Otra vez tan perdida como siempre. Amaya era una persona pésima para recordar nombres de calles, de zonas. Ella solía acordarse de los lugares por cómo eran, así que no tenía ni idea de dónde estaba la avenida Trujillo, las escaleras de la calle de Názar y mucho menos el Parque Norte.

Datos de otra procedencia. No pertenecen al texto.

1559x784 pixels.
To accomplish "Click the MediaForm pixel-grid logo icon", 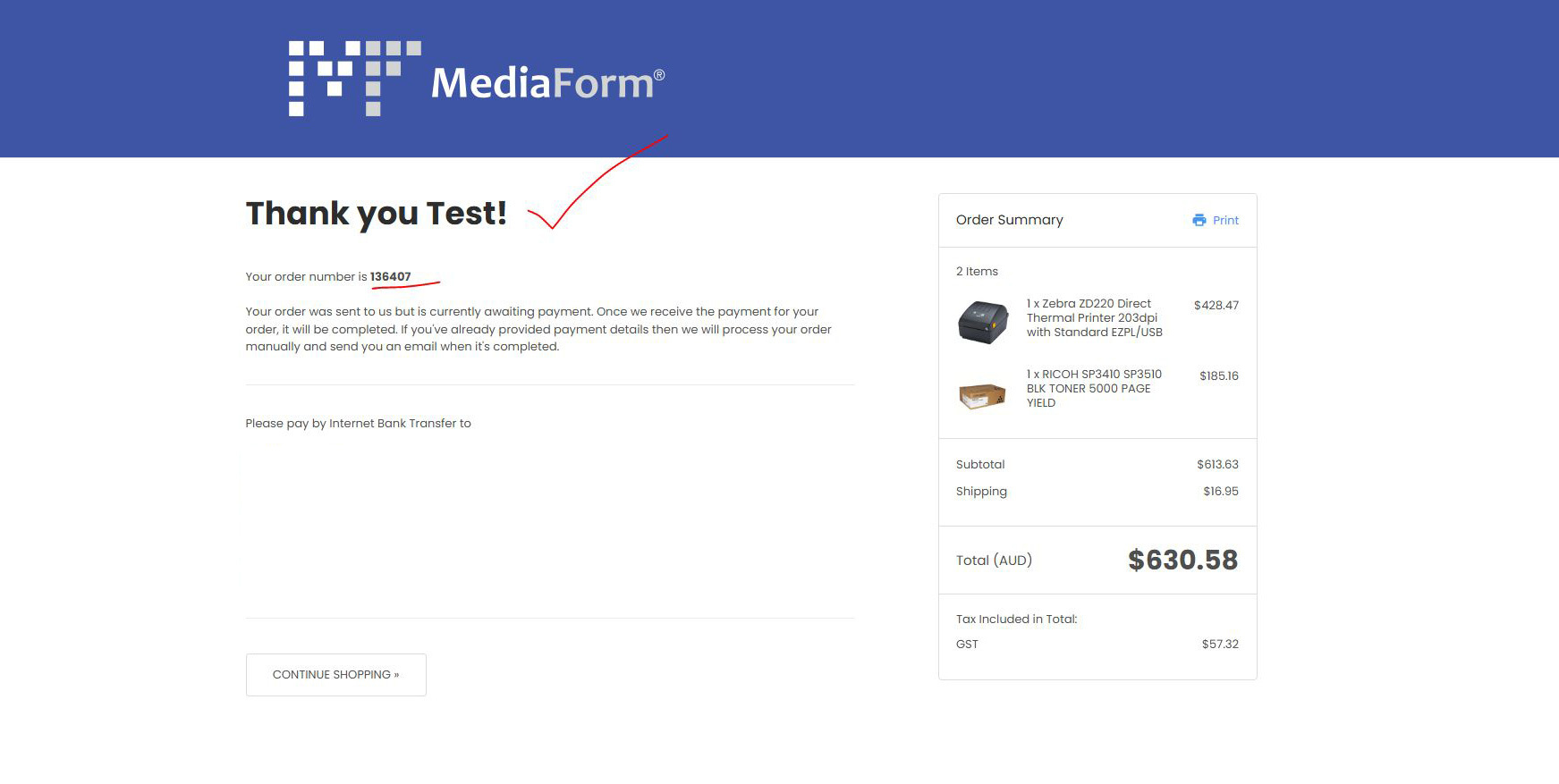I will pos(353,79).
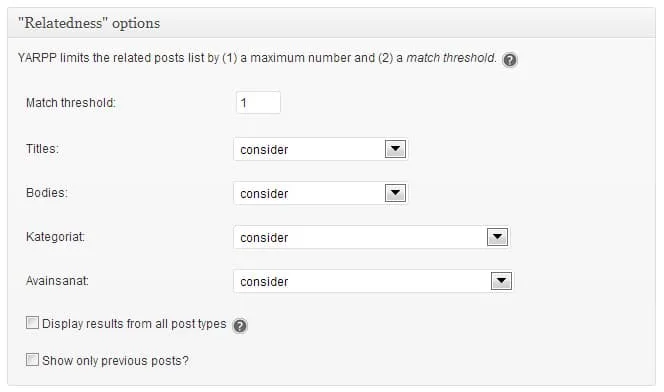Click the Match threshold input field
664x392 pixels.
(x=258, y=102)
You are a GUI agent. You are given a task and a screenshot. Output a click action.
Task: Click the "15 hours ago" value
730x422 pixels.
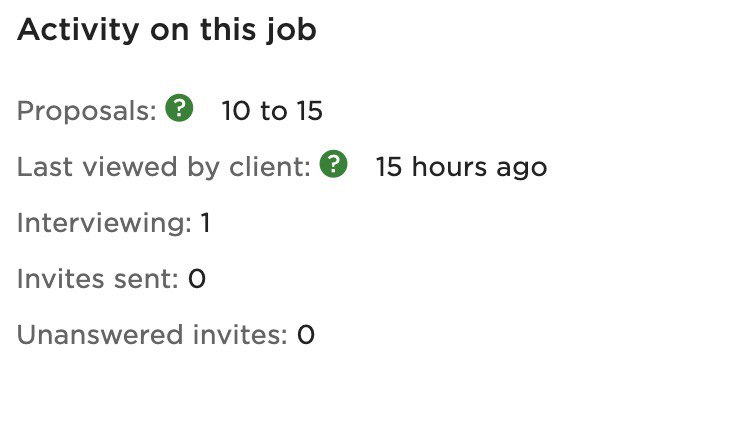(x=461, y=166)
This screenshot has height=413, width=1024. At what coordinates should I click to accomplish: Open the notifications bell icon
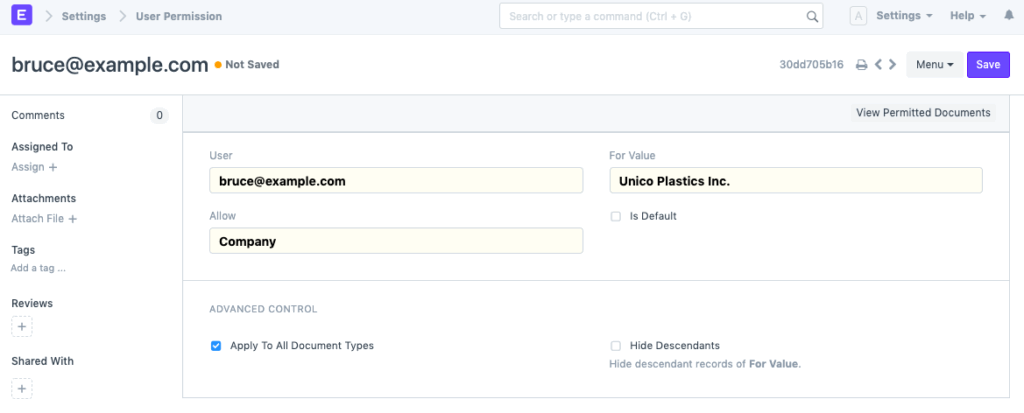(x=1008, y=16)
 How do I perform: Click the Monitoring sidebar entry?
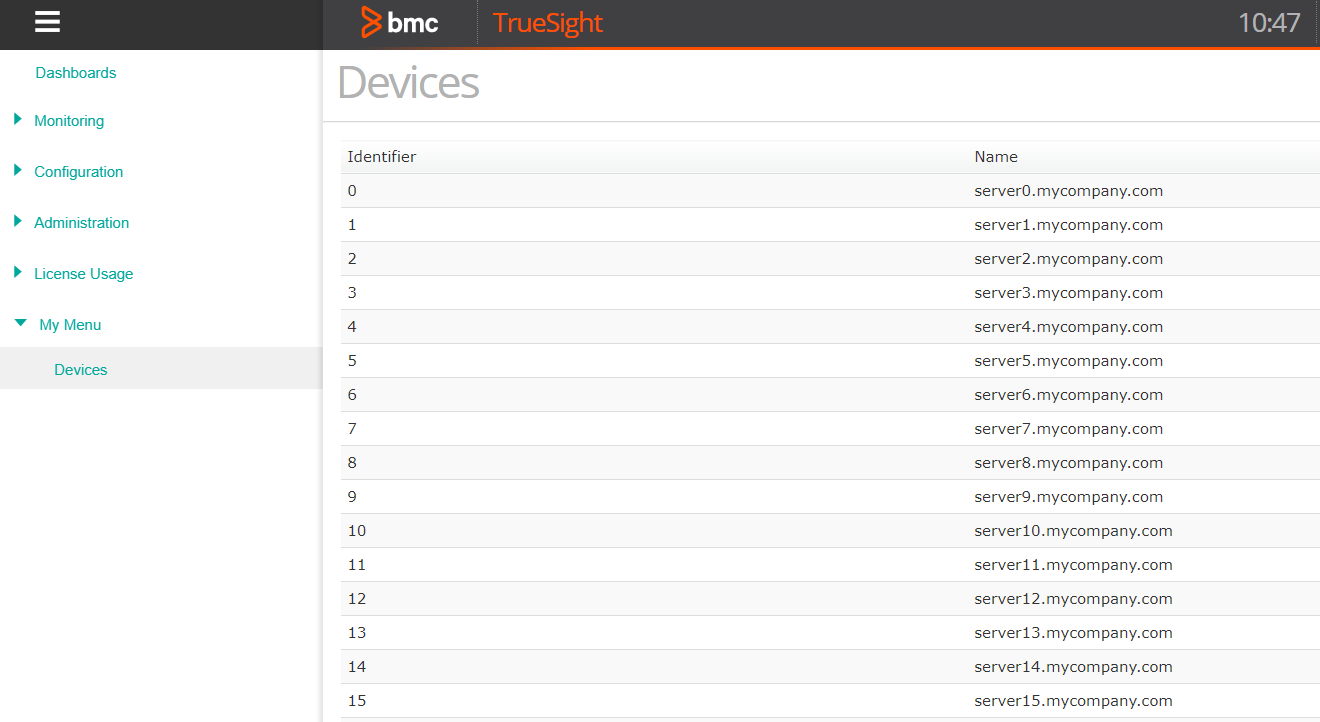(x=70, y=120)
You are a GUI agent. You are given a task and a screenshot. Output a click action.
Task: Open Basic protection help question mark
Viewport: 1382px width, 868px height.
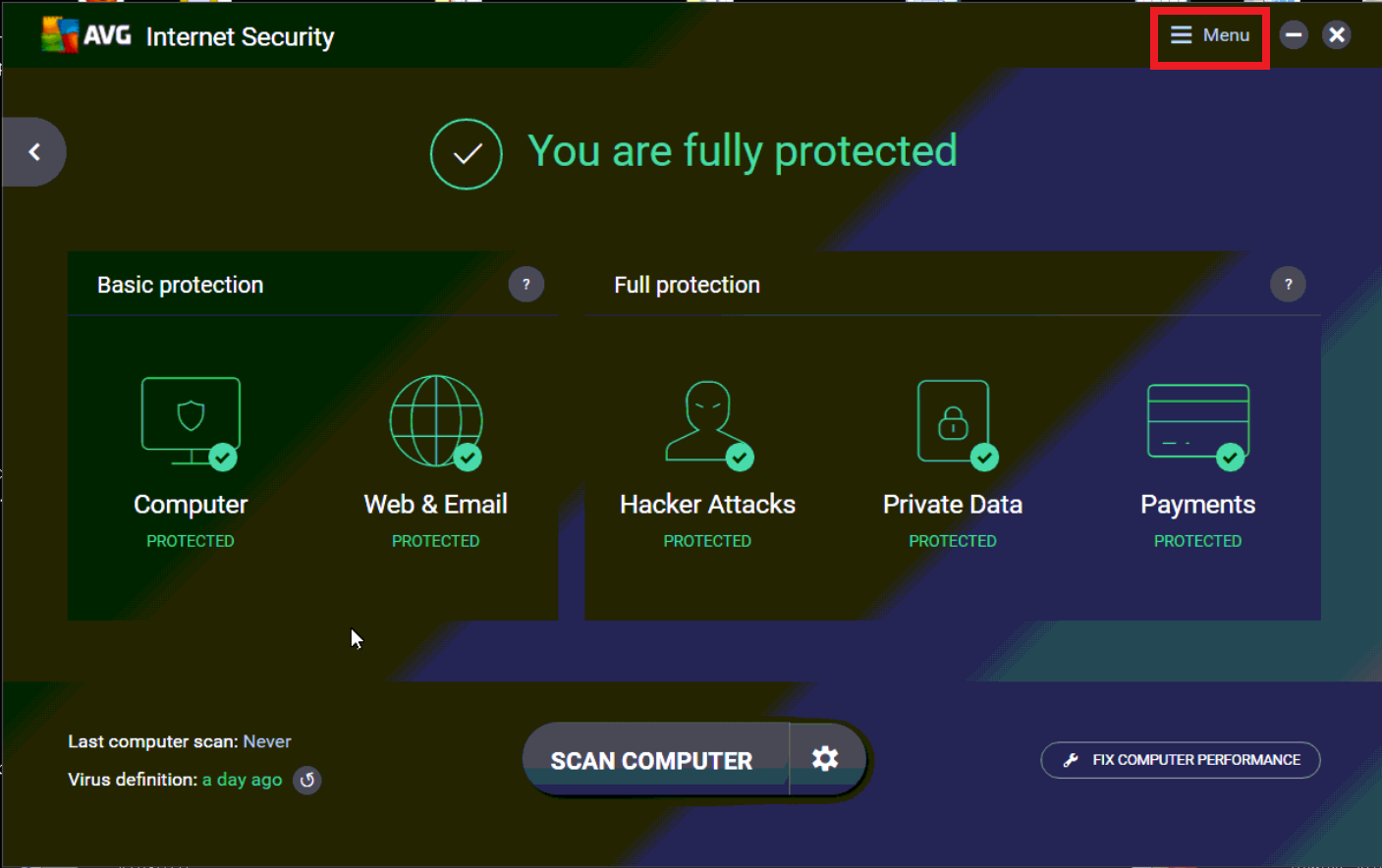526,285
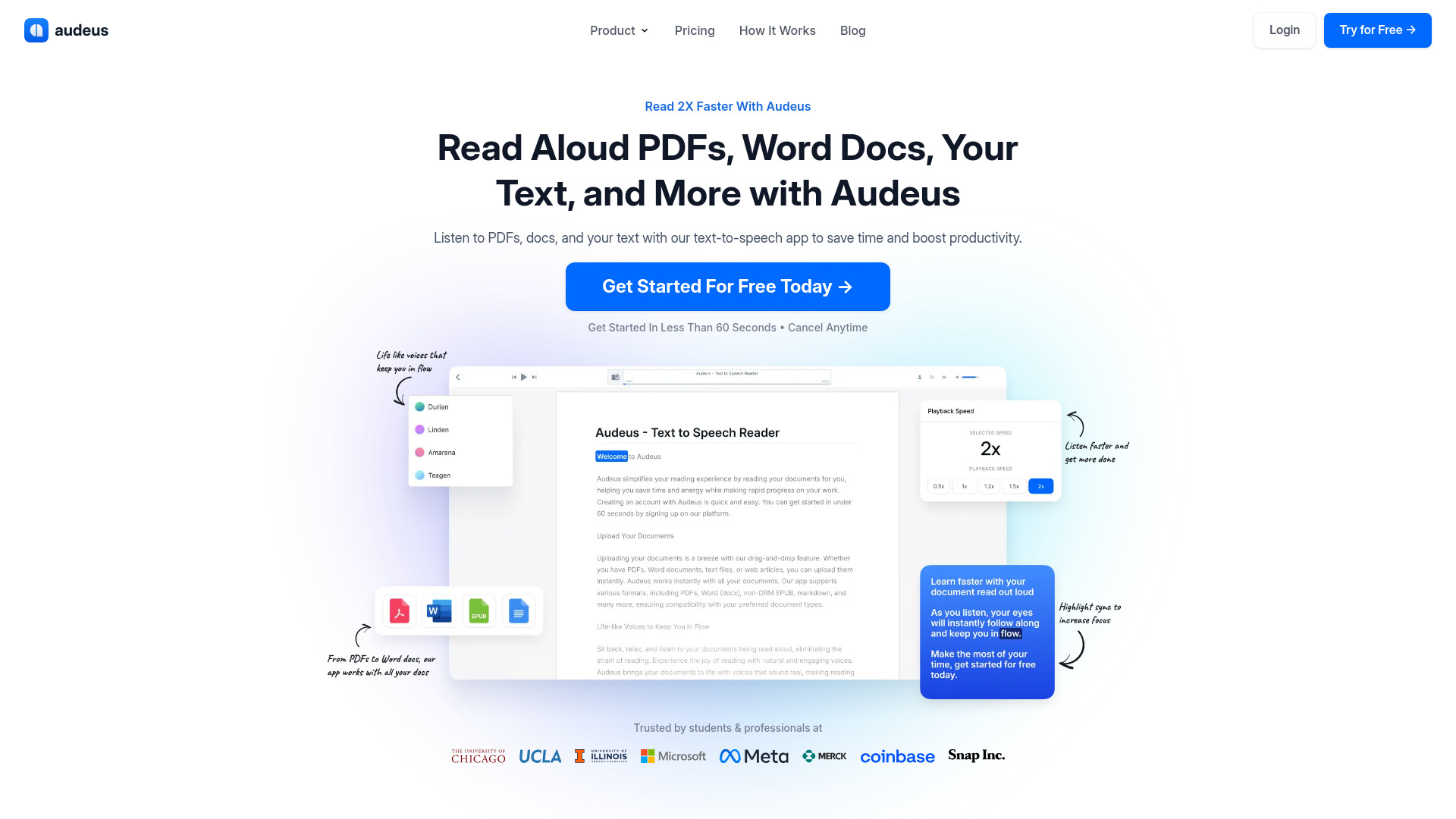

Miró su reloj de muñeca. Eran las cinco y cuarenta y siete de la tarde. Estaba un poco más descansada así que decidió salir en busca de aquellos recónditos lugares. Se había hartado de las incógnitas, quería poner fin a todo.

Se llevó las cartas e introdujo el nombre de la primera calle en el navegador del móvil, como si de un GPS se tratara.

Tardó unos veintisiete minutos y llegó al final de una vía que desembocaba en el paseo de Santiago, donde vivían sus padres. La casa se ubicaba al final del pasaje, así que desde su posición estaba bastante alejada. Empezó a subir, hasta que finalmente llegó a la avenida Trujillo. Entonces vio la mercería y un pequeño recuerdo cruzó su mente. Lo despejó enseguida. No le gustaba pensar en ello.

Cogió el móvil para introducir el siguiente destino, pero descartó la idea cuando el camino se le hizo familiar. Avanzó hasta la siguiente calle que la cruzaba y vio las escaleras de fondo.

Corrió al reconocer el recorrido y subió las escaleras rápidamente. Al llegar arriba encontró el Parque Norte.

Allí se dio cuenta de la función de las cartas: alguien le estaba guiando hasta ese doloroso lugar. ¿Quién narices lo sabía? ¿Leo? ¿Sofía?

Su respiración empezó a entrecortarse, la gente pasaba a su alrededor y el ruido de coches de la carretera del Marqués no cesaba. Empezó a ponerse muy nerviosa.

No había peor dolor que pensar en ella.